**AIM**
From the 1993 Tipperary hurling text, answer briefly:
(a) What was the score of the final, and where was it played?
(b) Which staging of the championship was the 1993 edition?
(c) Who was the top scorer, and with what total?

**SOURCE TEXT**

1993 Tipperary Senior Hurling Championship
- Dates: 12 September 1993 – 10 October 1993
- Teams: 8
- Sponsor: Nenagh Co-Op
- Champions: Toomevara (12th title) Jody Grace (captain) Seán Stack (manager)
- Runners-up: Nenagh Éire Óg John Heffernan (captain) Liam Heffernan (manager)

Tournament statistics
- Matches played: 7
- Goals scored: 13 (1.86 per match)
- Points scored: 164 (23.43 per match)
- Top scorer(s): Michael Nolan (0-25)

= 1993 Tipperary Senior Hurling Championship =

Annual hurling competition season

The 1993 Tipperary Senior Hurling Championship was the 102nd staging of the Tipperary Senior Hurling Championship since its establishment by the Tipperary County Board in 1887. The championship began on 12 September 1993 and ended on 10 October 1993.

Toomevara were the defending champions.

On 10 October 1993, Toomevara won the championship after a 1–14 to 1–13 defeat of Nenagh Éire Óg in the final at Semple Stadium. It was their 12th championship title overall and their second title in succession.

==Sponsorship==

For the first time ever, the Tipperary Senior Hurling Championship was sponsored. The sponsors were Nenagh Co-Op and the amount of the sponsorship, which was "substantial" according to county chairman Michael Maguire, wasn't revealed.

**DATA**

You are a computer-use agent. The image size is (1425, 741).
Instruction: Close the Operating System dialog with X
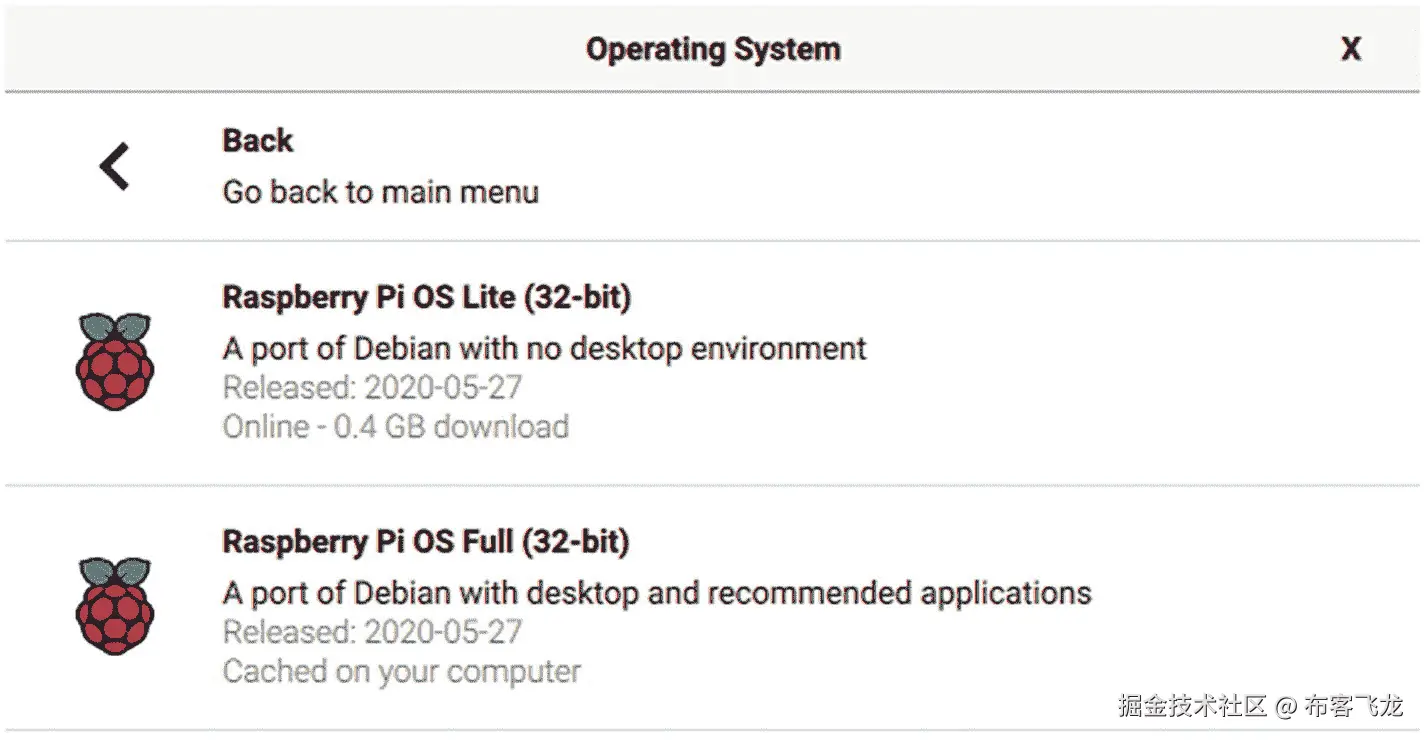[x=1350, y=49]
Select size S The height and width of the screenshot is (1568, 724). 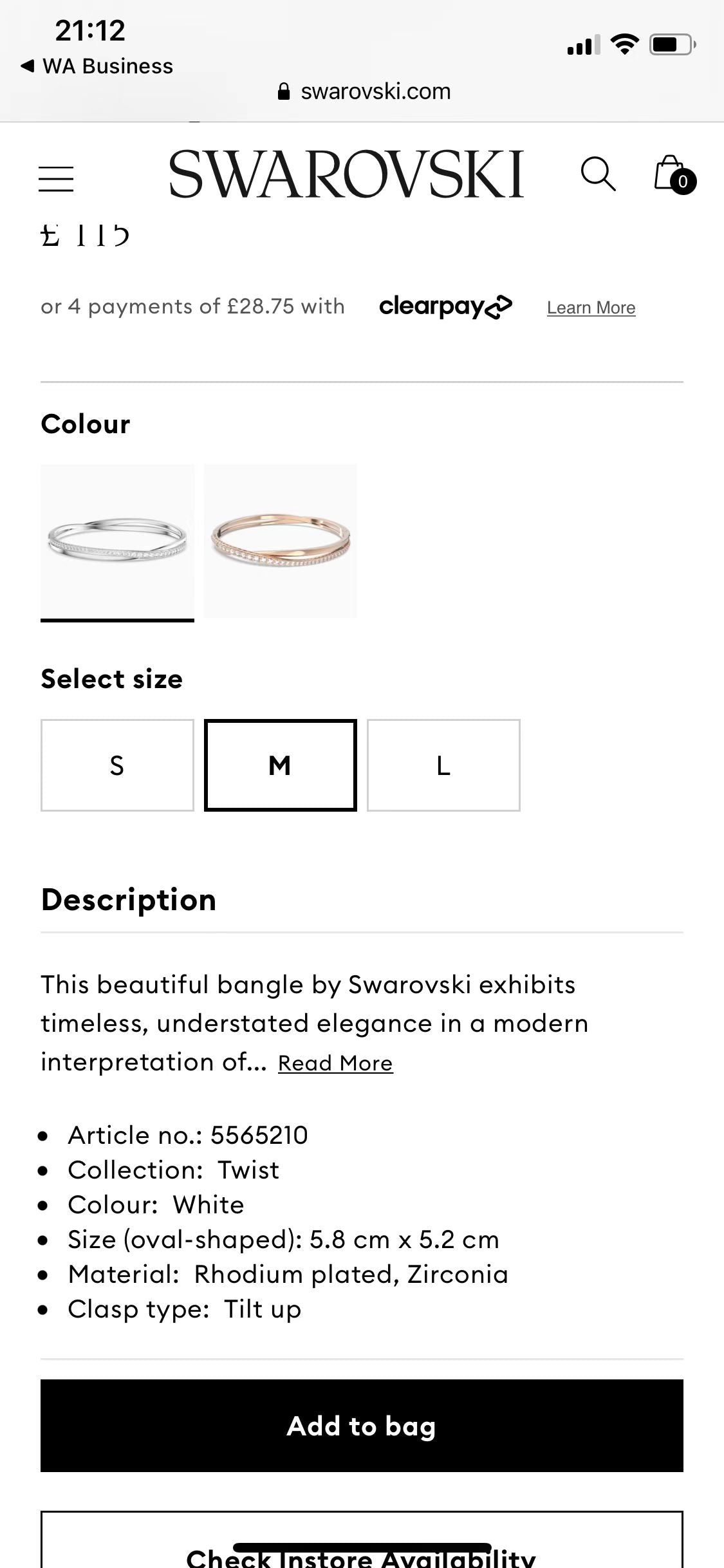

**OUTPUT OF THE EXERCISE**
(a) Toomevara beat Nenagh Éire Óg 1–14 to 1–13 at Semple Stadium.
(b) The 102nd.
(c) Michael Nolan, with 0-25.